R3Q1 Configuration of teacher model and distill loss We have carefully compared the different implementations of the teacher module (i.e., non-frozen teachers and full-sample distillation) during development, and empirical findings suggested we shouldn’t adopt them. We infer that the non-frozen teacher may overfit training data, and the teacher’s prediction on unseen augmented data may introduce undesired noise.

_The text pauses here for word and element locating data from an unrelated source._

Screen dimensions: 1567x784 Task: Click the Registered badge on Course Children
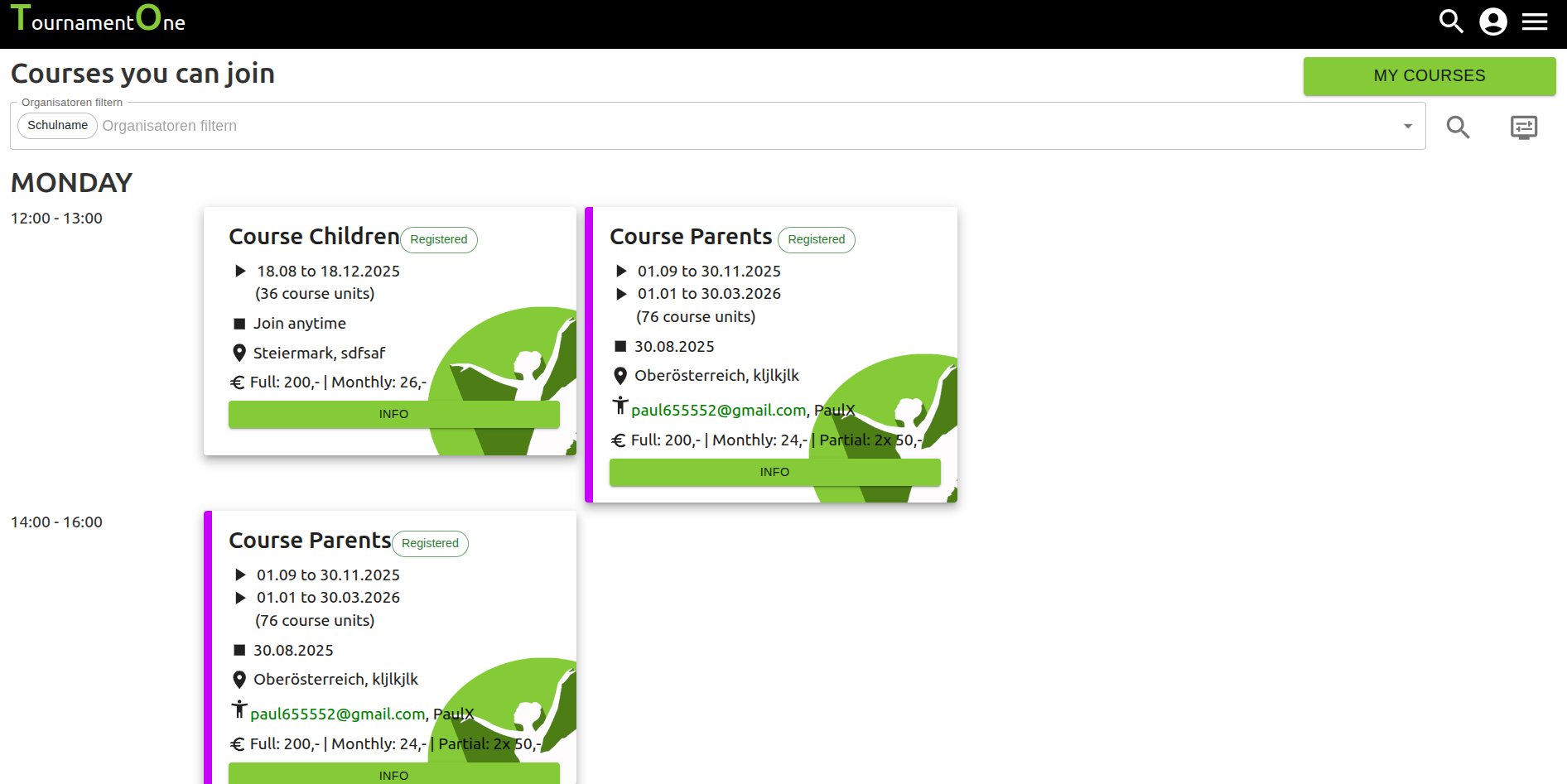438,240
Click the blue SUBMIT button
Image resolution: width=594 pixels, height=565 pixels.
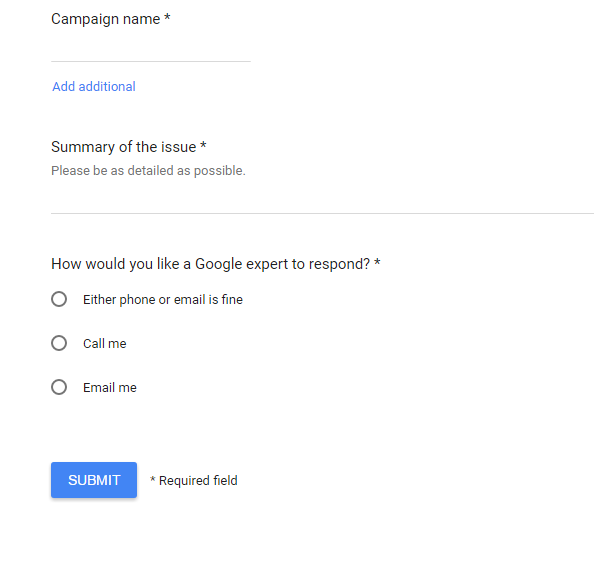point(94,480)
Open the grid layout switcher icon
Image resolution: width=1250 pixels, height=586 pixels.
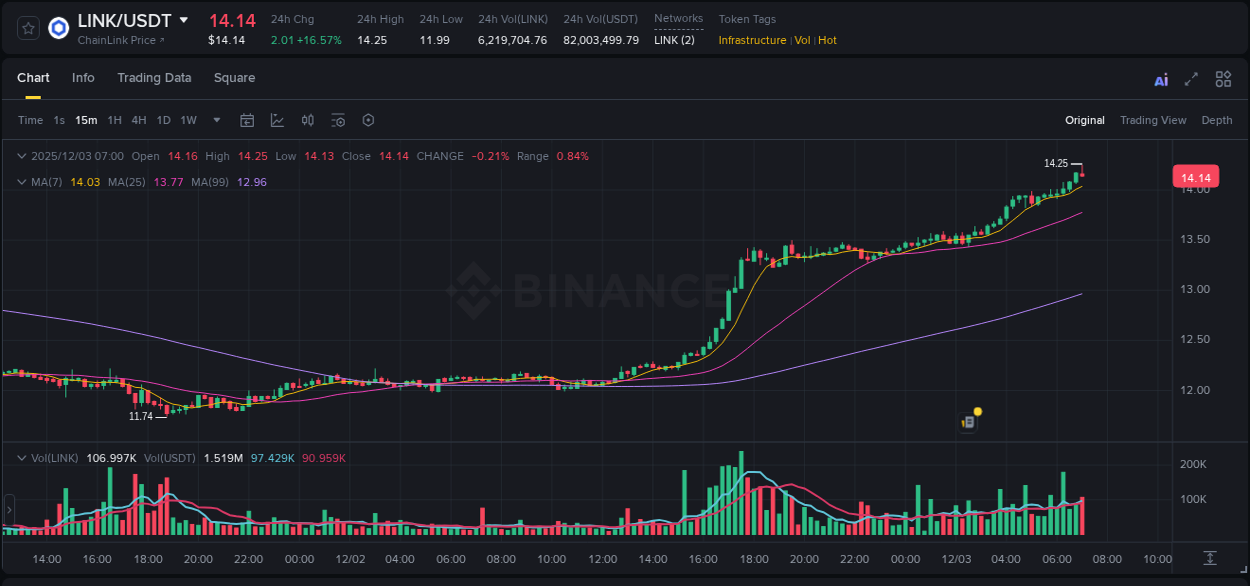pos(1223,78)
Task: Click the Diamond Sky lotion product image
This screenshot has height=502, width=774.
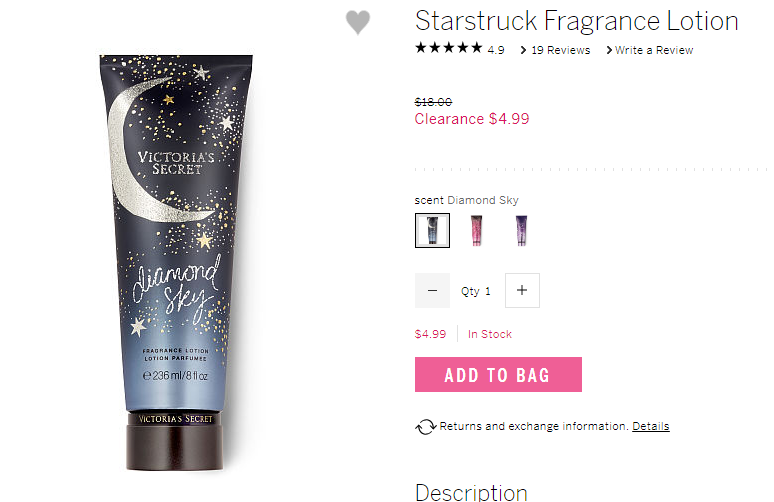Action: pyautogui.click(x=176, y=263)
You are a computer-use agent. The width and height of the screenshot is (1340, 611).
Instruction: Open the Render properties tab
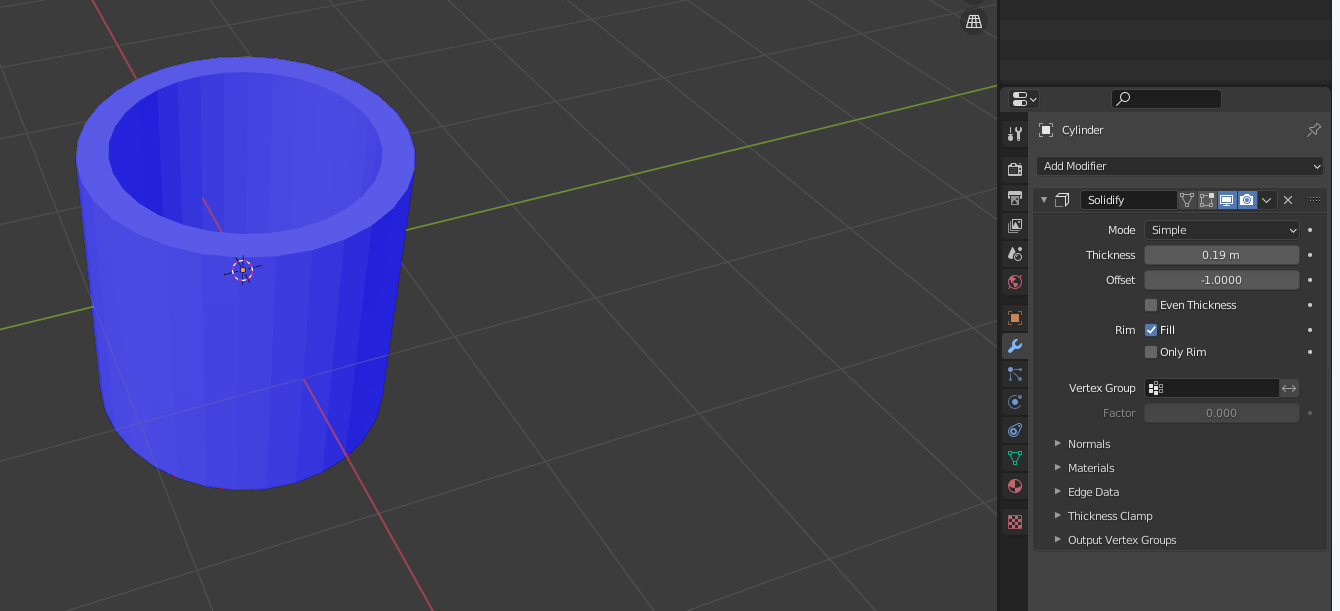click(1015, 170)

R3Q2 Generalization of the selected textual tokens As outlined in Sec. 2.1, we enhance textual token generalizability through carefully designed prompts, ensuring the reports generated by GPT-4 emphasize WSI microscopic visual characteristics while excluding information unrelated to WSIs. This strategy helps improve the consistency of resulting reports across different institutions. We will publicly share transformed reports of the two datasets from different institutions (i.e., CRC and TCGA-BRCA).
R3Q3 Impact of γ Please see R1Q1.
R3Q4 Reliability of predicted sample-level risk scores We agree that accurate sample-level risk scores are crucial. To reduce the impact of inaccuracies in Stage 2, we guide the mixture of textual features only between the high/low-risk samples from a coarse view - instead of always assigning the textual features of the sample with relatively higher risk scores to the mixture from a fine-grained view. This approach lessens reliance on precise predictions and balances leveraging risk scores with minimizing noise. Although median-based dichotomization is a simple method for identifying risk groups, it serves as an initial step to use mix-up to enhance WSI-based survival analysis, and the effectiveness was empirically verified through our experiments. We will develop more adaptive alternatives to median-based dichotomization for future improvements.
Meta-Review
Meta-review #1
- Your recommendation
Invite for Rebuttal
- If your recommendation is “Provisional Reject”, then summarize the factors that went into this decision. In case you deviate from the reviewers’ recommendations, explain in detail the reasons why. You do not need to provide a justification for a recommendation of “Provisional Accept” or “Invite for Rebuttal”.
N/A
- After you have reviewed the rebuttal and updated reviews, please provide your recommendation based on all reviews and the authors’ rebuttal.
Accept
- Please justify your recommendation. You may optionally write justifications for ‘accepts’, but are expected to write a justification for ‘rejects’
N/A
Meta-review #2
- After you have reviewed the rebuttal and updated reviews, please provide your recommendation based on all reviews and the authors’ rebuttal.
Accept
- Please justify your recommendation. You may optionally write justifications for ‘accepts’, but are expected to write a justification for ‘rejects’
N/A
Meta-review #3
- After you have reviewed the rebuttal and updated reviews, please provide your recommendation based on all reviews and the authors’ rebuttal.
Accept
- Please justify your recommendation. You may optionally write justifications for ‘accepts’, but are expected to write a justification for ‘rejects’
This paper presents a novel approach to incorporate pathology report data into survival analysis frameworks utilizing Hematoxylin and Eosin (H&E) stained Whole Slide Images (WSI). Furthermore, the authors introduce a risk-aware mix-up strategy aimed at mitigating the challenges associated with limited dataset sizes. The efficacy of the proposed method is assessed through comparative evaluations with state-of-the-art (SOTA) techniques, and systematic ablation studies are conducted to provide insight into the underlying mechanisms. All reviewers are happy to accept this manuscript for publication.